***** Given information
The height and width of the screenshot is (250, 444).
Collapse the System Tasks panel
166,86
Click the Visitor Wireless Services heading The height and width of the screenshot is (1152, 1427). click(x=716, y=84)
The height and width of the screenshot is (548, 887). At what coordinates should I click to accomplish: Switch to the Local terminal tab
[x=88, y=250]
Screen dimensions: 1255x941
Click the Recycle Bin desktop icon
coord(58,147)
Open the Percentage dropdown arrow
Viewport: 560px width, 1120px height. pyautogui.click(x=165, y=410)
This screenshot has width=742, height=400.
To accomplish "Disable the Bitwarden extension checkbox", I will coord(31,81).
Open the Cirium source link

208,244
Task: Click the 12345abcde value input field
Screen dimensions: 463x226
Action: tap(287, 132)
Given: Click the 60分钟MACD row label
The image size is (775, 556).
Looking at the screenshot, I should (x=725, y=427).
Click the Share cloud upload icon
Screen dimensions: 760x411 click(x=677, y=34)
**********
## The task
Give every line of the listing above as a JSON list of strings, one string per line, leaving out blank lines.

## Solution to this problem
[
  "The height and width of the screenshot is (250, 444).",
  "Collapse the System Tasks panel",
  "166,86",
  "Click the Visitor Wireless Services heading The height and width of the screenshot is (1152, 1427). click(x=716, y=84)",
  "The height and width of the screenshot is (548, 887). At what coordinates should I click to accomplish: Switch to the Local terminal tab",
  "[x=88, y=250]",
  "Screen dimensions: 1255x941",
  "Click the Recycle Bin desktop icon",
  "coord(58,147)",
  "Open the Percentage dropdown arrow",
  "Viewport: 560px width, 1120px height. pyautogui.click(x=165, y=410)",
  "This screenshot has width=742, height=400.",
  "To accomplish \"Disable the Bitwarden extension checkbox\", I will coord(31,81).",
  "Open the Cirium source link",
  "208,244",
  "Task: Click the 12345abcde value input field",
  "Screen dimensions: 463x226",
  "Action: tap(287, 132)",
  "Given: Click the 60分钟MACD row label",
  "The image size is (775, 556).",
  "Looking at the screenshot, I should (x=725, y=427).",
  "Click the Share cloud upload icon",
  "Screen dimensions: 760x411 click(x=677, y=34)"
]